Symptoms of Amyloidosis
Amyloidosis presents with a wide spectrum of clinical manifestations that vary depending on the type of amyloid protein and the organs involved, with the most common symptoms including fatigue, weight loss, edema, dyspnea, paresthesias, and early satiety. 1
Common Systemic Symptoms
- Fatigue and general malaise
- Unintentional weight loss
- Edema (swelling)
- Lightheadedness or syncope
Organ-Specific Symptoms
Cardiac Manifestations
- Dyspnea (shortness of breath)
- Heart failure with preserved ejection fraction
- Restrictive cardiomyopathy
- Electrocardiographic abnormalities 1
Gastrointestinal Manifestations
- Early satiety
- Nausea and vomiting
- Abdominal pain
- Constipation and/or diarrhea
- Malabsorption with bloating 2
- Hepatomegaly with right upper quadrant pain 1
Neurologic Manifestations
- Peripheral neuropathy with paresthesias (numbness and tingling)

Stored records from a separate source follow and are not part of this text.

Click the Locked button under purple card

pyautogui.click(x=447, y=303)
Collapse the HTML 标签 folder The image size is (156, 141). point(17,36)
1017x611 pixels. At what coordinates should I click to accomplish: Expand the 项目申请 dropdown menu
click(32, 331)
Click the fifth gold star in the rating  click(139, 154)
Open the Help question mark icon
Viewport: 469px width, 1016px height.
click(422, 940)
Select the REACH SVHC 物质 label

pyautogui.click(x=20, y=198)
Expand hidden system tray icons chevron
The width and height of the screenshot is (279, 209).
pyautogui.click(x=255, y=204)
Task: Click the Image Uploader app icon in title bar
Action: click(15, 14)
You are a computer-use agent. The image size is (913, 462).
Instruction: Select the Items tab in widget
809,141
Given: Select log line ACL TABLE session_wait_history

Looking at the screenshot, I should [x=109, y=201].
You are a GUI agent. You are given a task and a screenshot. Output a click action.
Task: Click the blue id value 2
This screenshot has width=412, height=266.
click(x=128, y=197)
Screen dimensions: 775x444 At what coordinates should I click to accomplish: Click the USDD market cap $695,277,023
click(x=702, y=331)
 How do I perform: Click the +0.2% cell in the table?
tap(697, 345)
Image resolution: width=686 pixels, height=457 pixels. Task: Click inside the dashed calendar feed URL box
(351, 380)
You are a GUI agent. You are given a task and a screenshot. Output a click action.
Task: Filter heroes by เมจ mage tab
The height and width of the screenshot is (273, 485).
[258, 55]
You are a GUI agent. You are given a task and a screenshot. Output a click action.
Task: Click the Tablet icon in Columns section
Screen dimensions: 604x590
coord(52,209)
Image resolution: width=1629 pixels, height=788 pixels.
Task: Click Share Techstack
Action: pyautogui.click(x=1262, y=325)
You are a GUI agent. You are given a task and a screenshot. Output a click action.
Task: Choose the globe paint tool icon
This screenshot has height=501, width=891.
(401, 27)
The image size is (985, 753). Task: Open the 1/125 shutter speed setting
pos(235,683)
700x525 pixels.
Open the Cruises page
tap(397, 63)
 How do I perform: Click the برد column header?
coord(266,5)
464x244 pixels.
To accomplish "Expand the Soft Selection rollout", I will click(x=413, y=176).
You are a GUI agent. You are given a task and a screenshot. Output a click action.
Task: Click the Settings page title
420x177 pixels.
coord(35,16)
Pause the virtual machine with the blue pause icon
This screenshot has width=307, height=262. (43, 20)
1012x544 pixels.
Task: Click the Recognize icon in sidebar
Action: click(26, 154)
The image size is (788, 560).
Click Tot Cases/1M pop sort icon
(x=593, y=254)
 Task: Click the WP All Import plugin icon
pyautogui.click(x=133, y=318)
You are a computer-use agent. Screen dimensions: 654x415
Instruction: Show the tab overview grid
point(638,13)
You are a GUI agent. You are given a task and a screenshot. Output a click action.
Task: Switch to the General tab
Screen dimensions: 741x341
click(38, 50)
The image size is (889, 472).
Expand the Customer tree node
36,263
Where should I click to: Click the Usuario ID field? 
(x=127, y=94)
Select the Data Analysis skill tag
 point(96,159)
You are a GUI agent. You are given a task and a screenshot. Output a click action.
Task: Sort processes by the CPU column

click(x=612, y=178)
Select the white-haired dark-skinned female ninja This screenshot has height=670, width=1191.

- Autonomic neuropathy leading to:
- Orthostatic hypotension
- GI dysmotility
- Sexual dysfunction 3
- Carpal tunnel syndrome 4
Renal Manifestations
Soft Tissue and Musculoskeletal Manifestations
- Macroglossia (enlarged tongue) - particularly common in AL amyloidosis 4
- Submandibular gland enlargement
- Periorbital purpura ("raccoon eyes")
- Biceps tendon rupture
- Spinal stenosis 1
- Muscle weakness (in amyloid myopathy) 3
Clinical Presentation by Amyloidosis Type
AL Amyloidosis (Immunoglobulin Light Chain)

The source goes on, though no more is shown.